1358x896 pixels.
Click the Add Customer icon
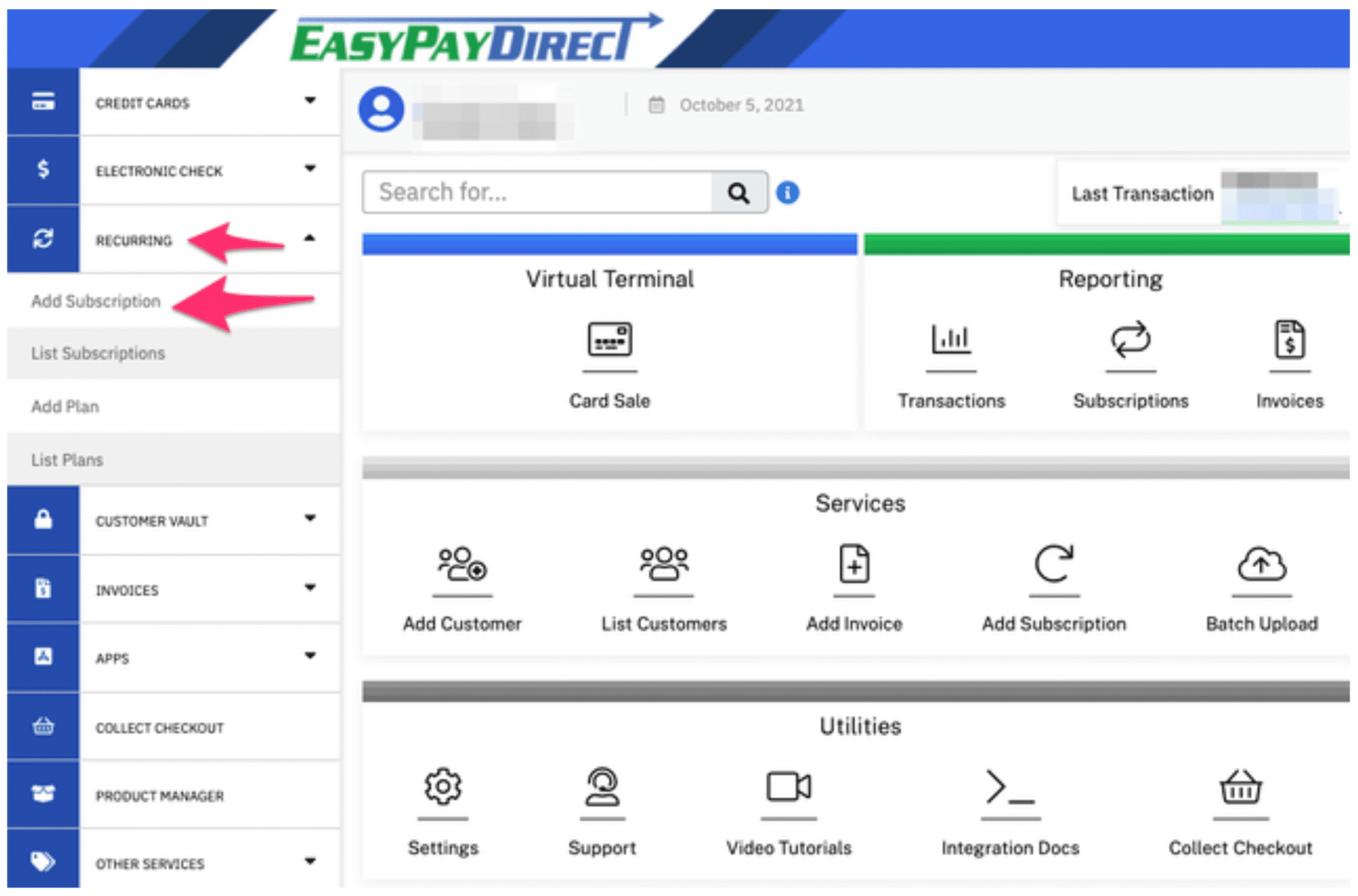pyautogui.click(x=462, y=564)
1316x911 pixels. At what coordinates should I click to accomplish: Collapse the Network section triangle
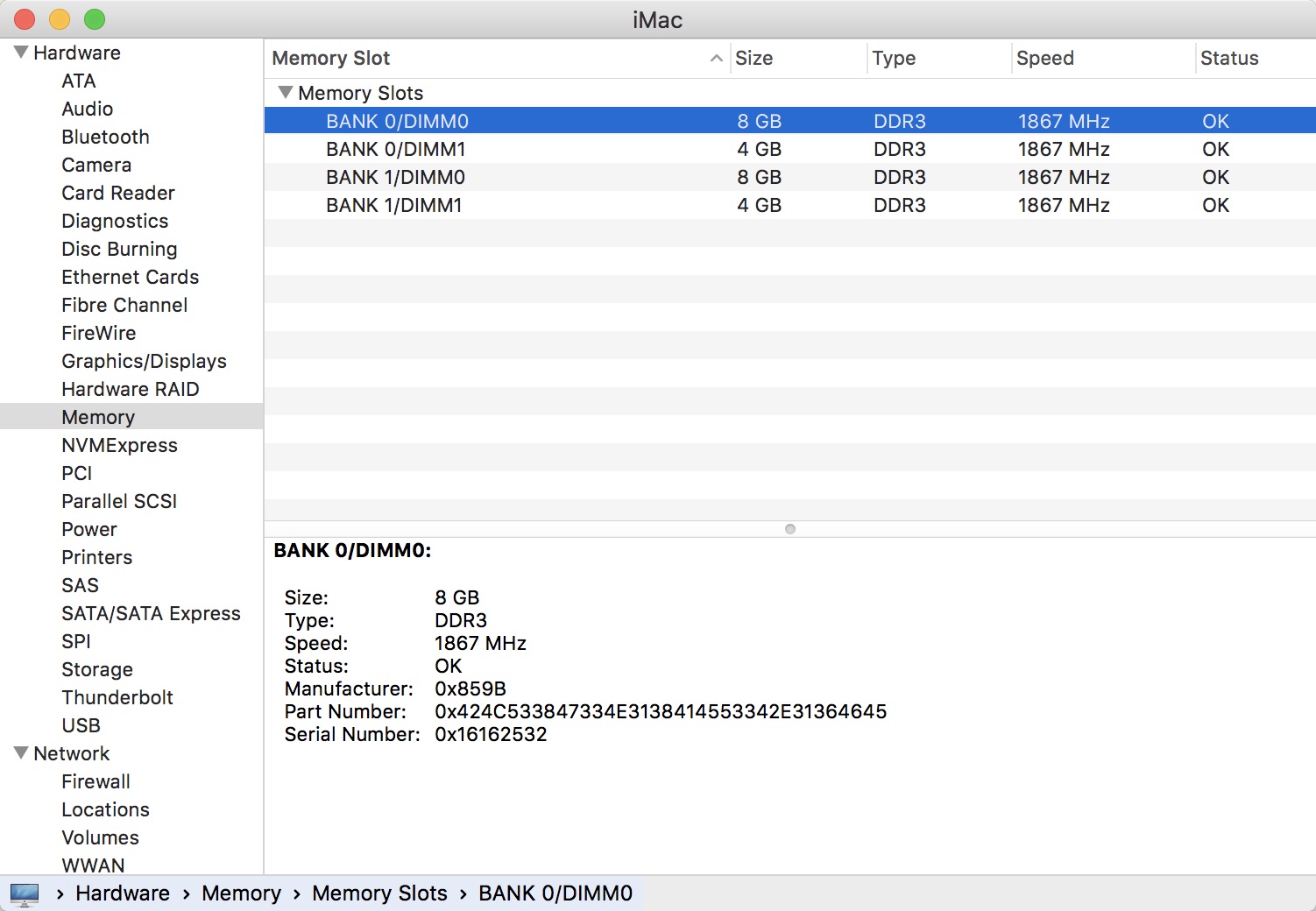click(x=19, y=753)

════════════════

Task objective
Please print everything in the material exactly, apart from the pictures.

Solution for this problem
1358x896 pixels.
Click the Add Customer icon
pyautogui.click(x=462, y=564)
1316x911 pixels. At what coordinates should I click to accomplish: Collapse the Network section triangle
click(x=19, y=753)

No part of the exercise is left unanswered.